Reggio Calabria, gestione dell’acqua pubblica nel caos: “danni erariali e possibili falsi in bilancio”

Marco Rizzo (Democrazia Sovrana Popolare) denuncia gravi irregolarità: immobili senza contatori, consumi non contabilizzati e bollette gonfiate ai cittadini. Chiesta l’azione del Prefetto e della magistratura

“Quanto sta accadendo al Comune di Reggio Calabria in merito alla gestione dell’acqua pubblica è un insulto allo Stato di diritto e un’offesa ai cittadini onesti che pagano le bollette. La denuncia dettagliata e documentata del Prof. Simone Veronese, rivolta al Prefetto, alla Corte dei Conti, alla Procura della Repubblica e ad altri organi istituzionali, squarcia il velo su una vicenda gravissima che non può più essere ignorata. Parliamo di immobili comunali senza contatori da decenni, di consumi idrici non contabilizzati, di danni erariali che ricadono sulle tasche dei cittadini, e addirittura di possibili falsi in bilancio”. Lo afferma in una nota il Il coordinatore nazionale di Democrazia sovrana popolare, Marco Rizzo.

“Un’Amministrazione che nega la realtà, come ha fatto l’Assessore comunale Giuseppe Barreca davanti alle telecamere, e che si rifiuta di collaborare persino con SORICAL per l’installazione dei contatori – aggiunge Rizzo – è un’Amministrazione fuori controllo, che ha perso ogni legittimazione a gestire il servizio idrico pubblico. È inaccettabile che, a fronte di obblighi normativi precisi – dal D.Lgs. 152/2006 al DM 99/1997 – il Comune continui a sottrarsi ai propri doveri, alterando i bilanci e spalmando l’acqua non misurata sulle bollette delle famiglie reggine”. 

“Abbiamo letto punto per punto la lettera del Prof. Veronese e non c’è un solo aspetto che non sollevi profili di responsabilità amministrativa, contabile e forse anche penale. Se le Istituzioni non intervengono adesso, si rendono complici. Chiediamo al Prefetto di esercitare i poteri sostitutivi previsti dal TUEL e alla magistratura contabile e penale di fare piena luce. La gestione dell’acqua non è un favore da distribuire, è un diritto e un dovere sancito dalla legge”. 

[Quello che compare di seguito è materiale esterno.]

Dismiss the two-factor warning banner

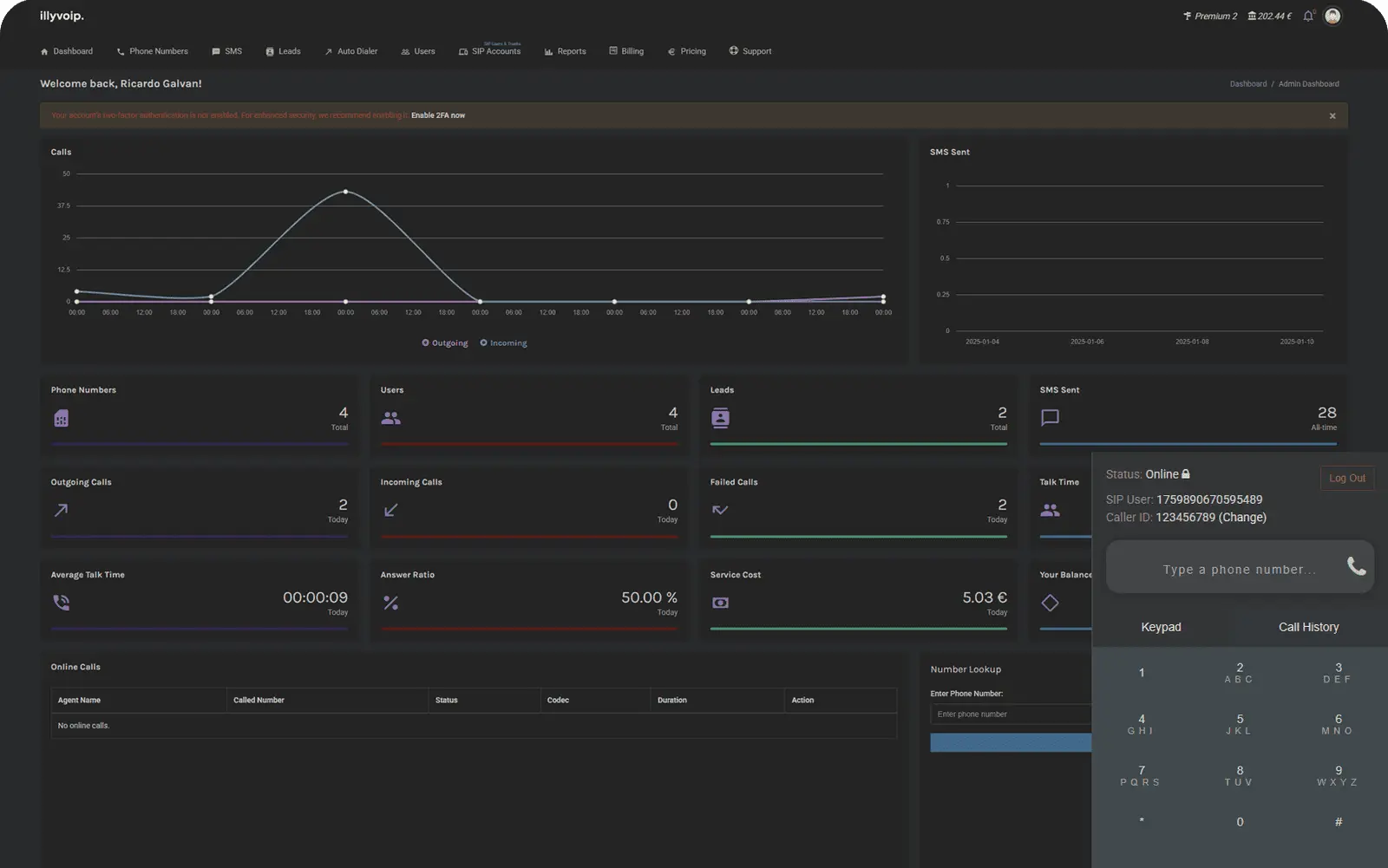[x=1332, y=116]
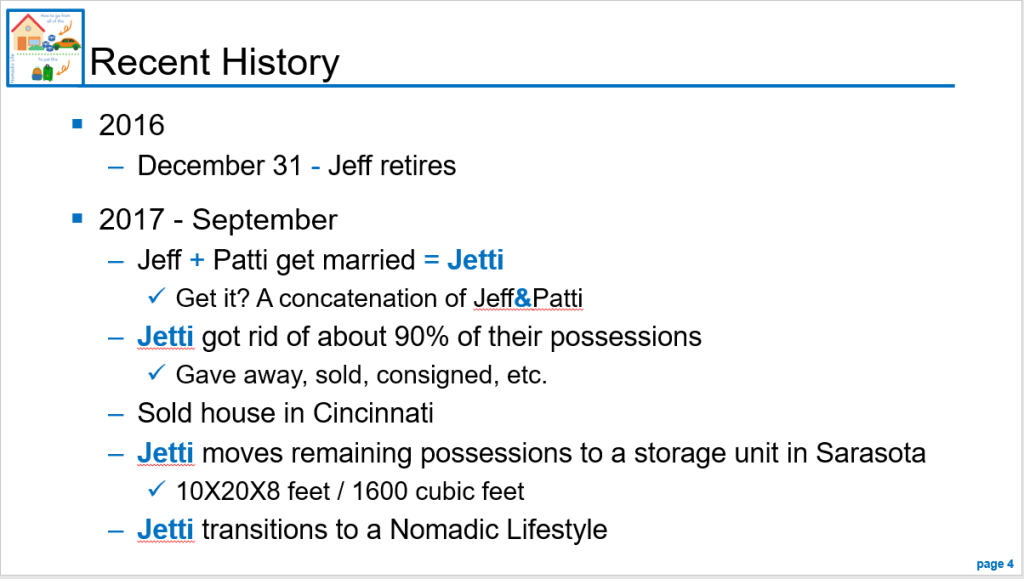Screen dimensions: 1024x579
Task: Click the square bullet beside 2017 - September
Action: click(x=78, y=217)
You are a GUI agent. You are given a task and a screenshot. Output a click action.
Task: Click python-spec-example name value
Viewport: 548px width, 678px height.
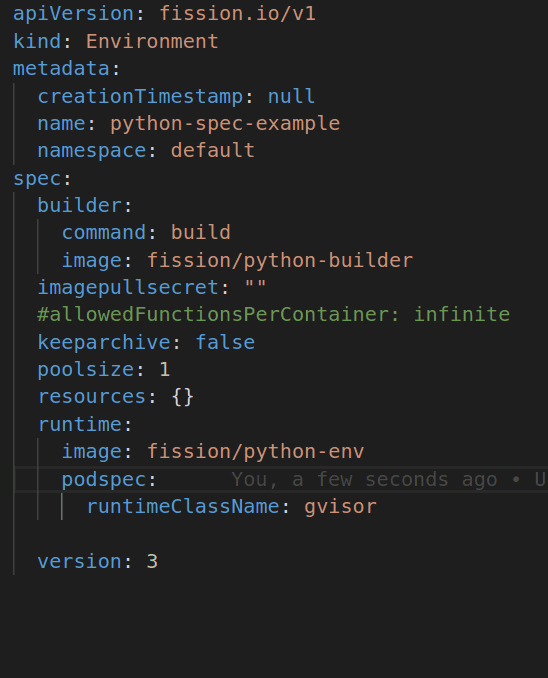(x=225, y=124)
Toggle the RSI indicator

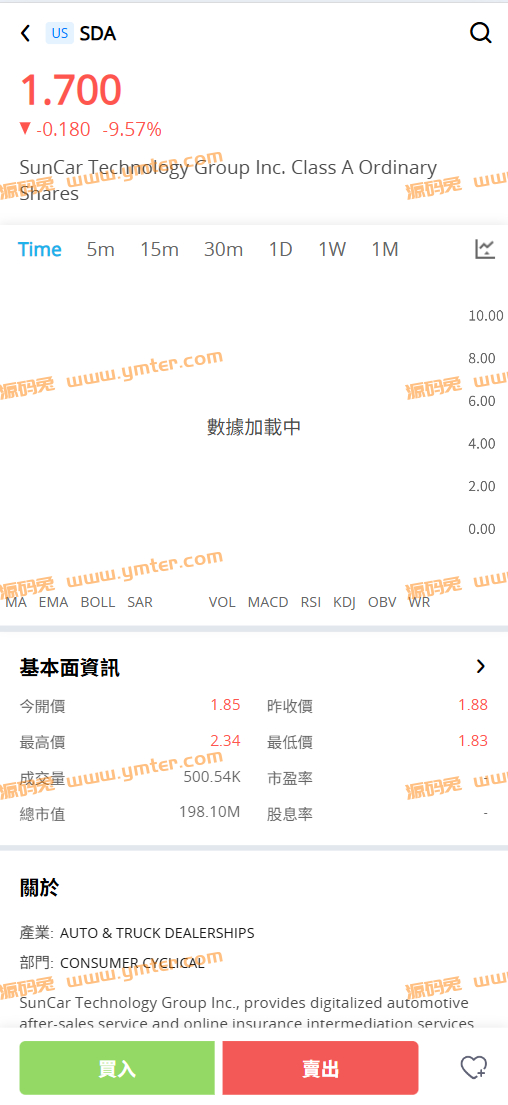pos(311,603)
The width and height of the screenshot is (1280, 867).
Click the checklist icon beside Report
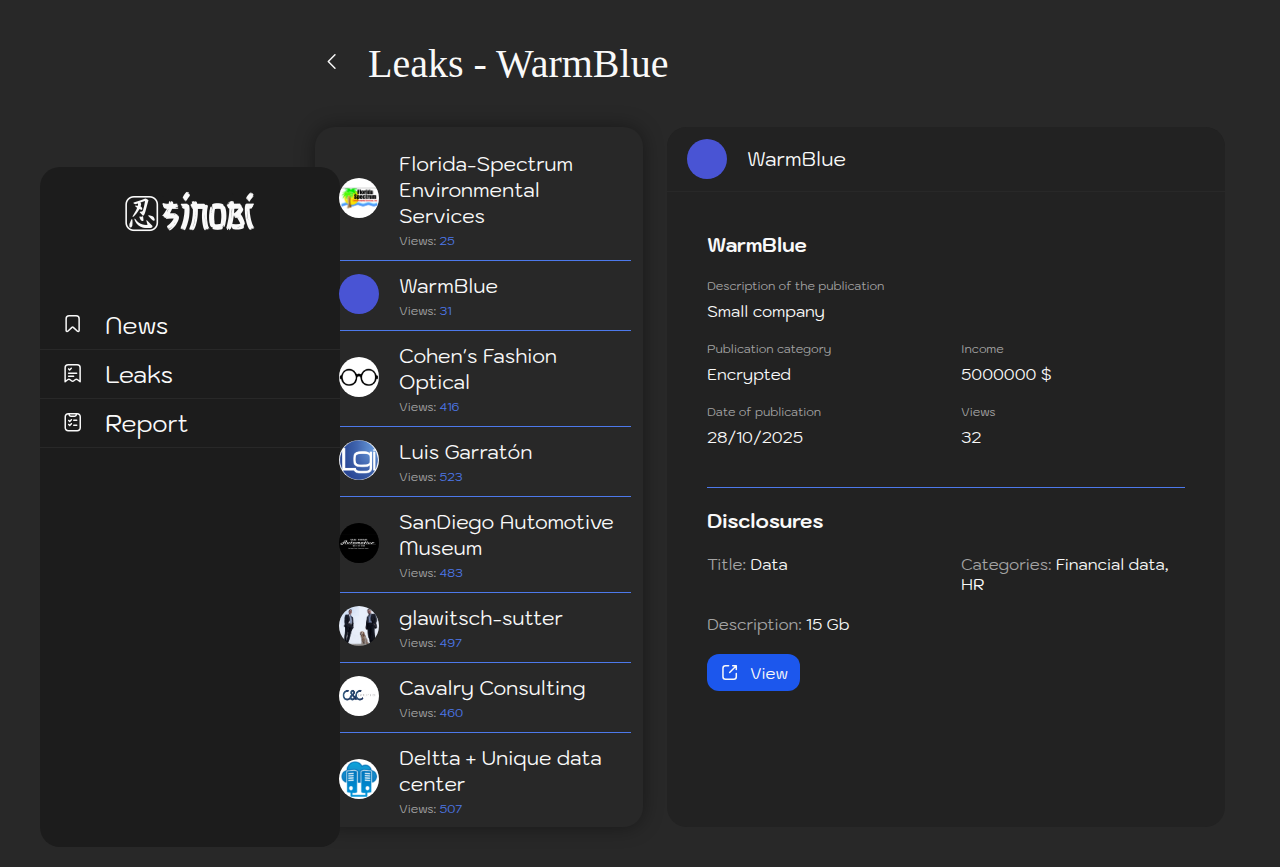click(x=72, y=422)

“Democrazia Sovrana Popolare annuncia inoltre l’inizio di una mobilitazione nazionale, anche parlamentare, per portare il caso Reggio Calabria all’attenzione del Paese. Non lasceremo soli i cittadini. Se in questa città c’è chi si sente impunito, sappia che noi non resteremo a guardare. La battaglia per l’acqua pubblica, trasparente e misurata, è anche una battaglia per la sovranità, per la giustizia sociale e per la democrazia vera”.